[BEGIN QUOTED PASSAGE]
REBECCA BEACH SMITH, District Judge.
This matter came before the court on the court's sua sponte correction of defendant Raymond N. Brown Jr.'s sentence pursuant to Federal Rule of Criminal Procedure 35 ("Rule 35"). In a ruling from the bench, the court corrected the defendant's sentence by applying the safety valve provision of 18 U.S.C. § 3553(f) ("safety valve provision" or "safety valve"), and sentenced the defendant to one hundred (100) months incarceration and five (5) years of supervised release.
On July 19, 2010, the defendant pled guilty to Count One of a five-count Second Superseding Indictment pursuant to a written plea agreement. The court accepted the defendant's plea of guilty and ad judged him guilty of Count One on the same day. Count One charged defendant with Conspiracy to Distribute and Possess With Intent to Distribute Five Kilograms or More of Cocaine, in violation of 21 U.S.C. § 841(a)(1) & (b)(1)(A)(ii), and § 846. The offense conduct the defendant admitted in the filed statement of facts accompanying his plea agreement was, in essence, that he participated in a drug conspiracy by renting a storage shed in his backyard to his co-defendants so that they could store cocaine there before repackaging and selling it. During the course of his participation in the conspiracy, the defendant permitted storage of 104 kilograms of cocaine on his property.
On November 18, 2010, this court sentenced the defendant to a term of one hundred twenty (120) months imprisonment, the mandatory minimum sentence, and five (5) years of supervised release.
The court subsequently determined that a correction of sentence pursuant to Rule 35 was required. As a result, the court conducted a hearing pursuant to Rule 35 on December 1, 2010.
[END QUOTED PASSAGE]
REQUIREMENTS:
**a.** Transcribe the court opinion from the words "The court subsequently" and stop after "December 1, 2010.".
**b.** Answer these questions from the court opinion:
(i) On what date did the defendant plead guilty to Count One?
(ii) How many kilograms of cocaine did the defendant permit to be stored on his property?
(iii) On what date did the court hold the hearing under Rule 35?
[BEGIN PROVIDED MATERIAL]
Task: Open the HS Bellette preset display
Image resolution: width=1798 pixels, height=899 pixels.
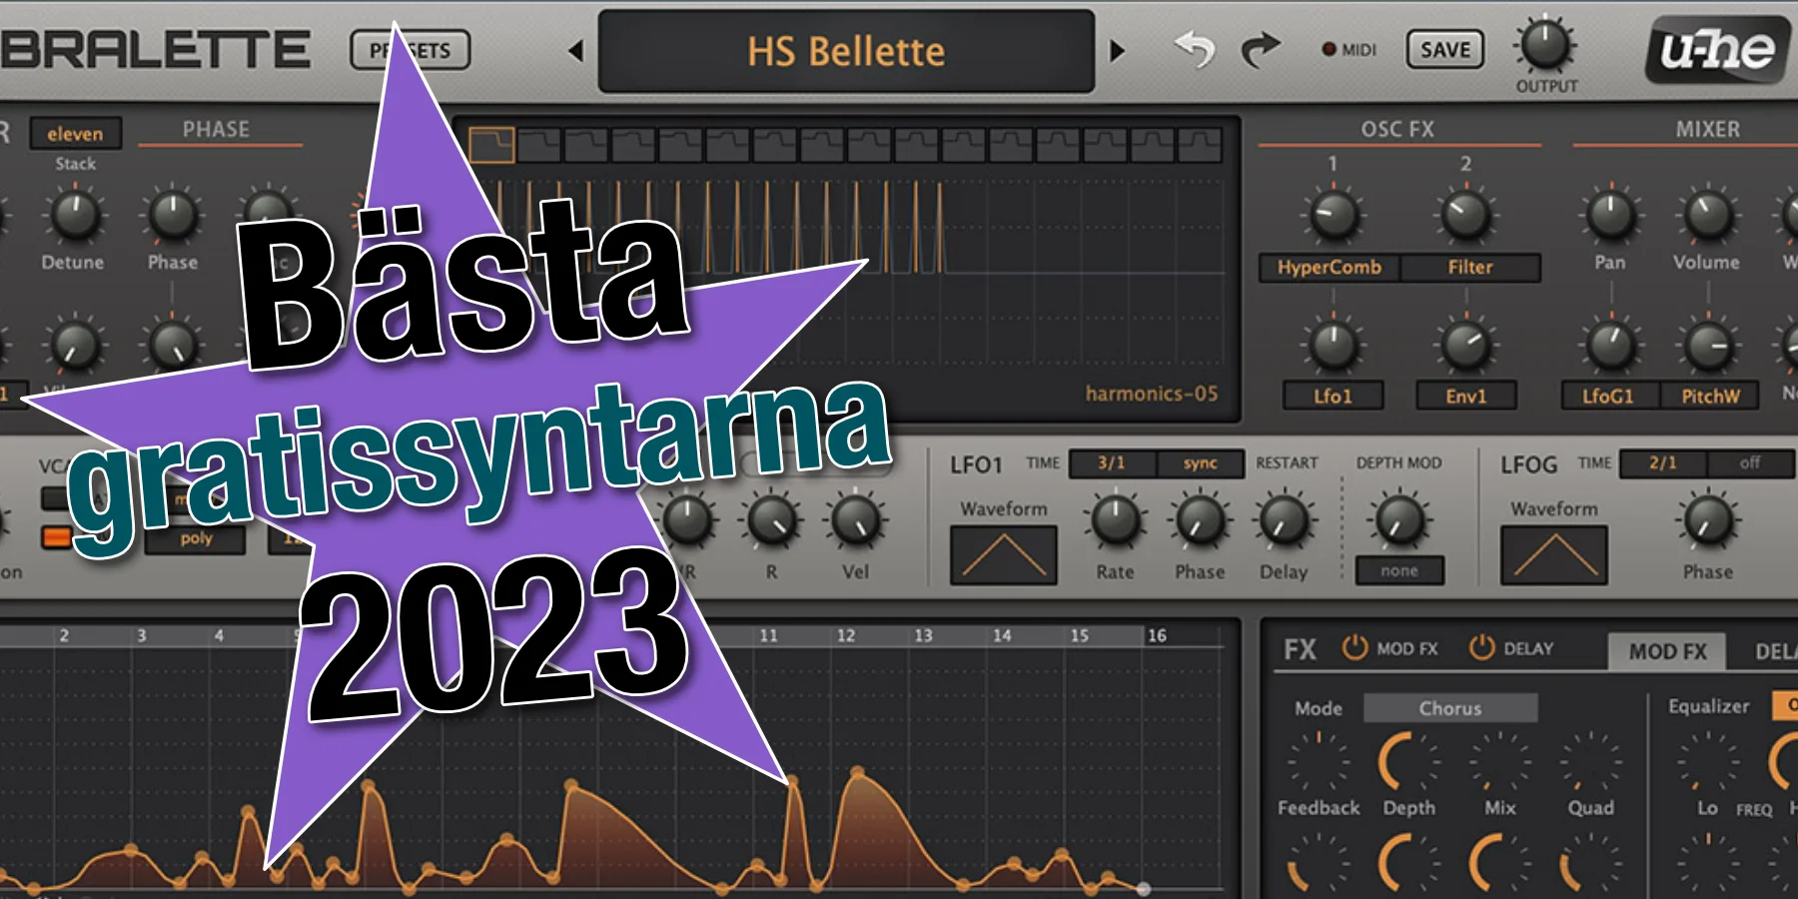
[END PROVIDED MATERIAL]
THE ANSWERS:
**a.**
The court subsequently determined that a correction of sentence pursuant to Rule 35 was required. As a result, the court conducted a hearing pursuant to Rule 35 on December 1, 2010.

**b.**
(i) July 19, 2010
(ii) 104 kilograms
(iii) December 1, 2010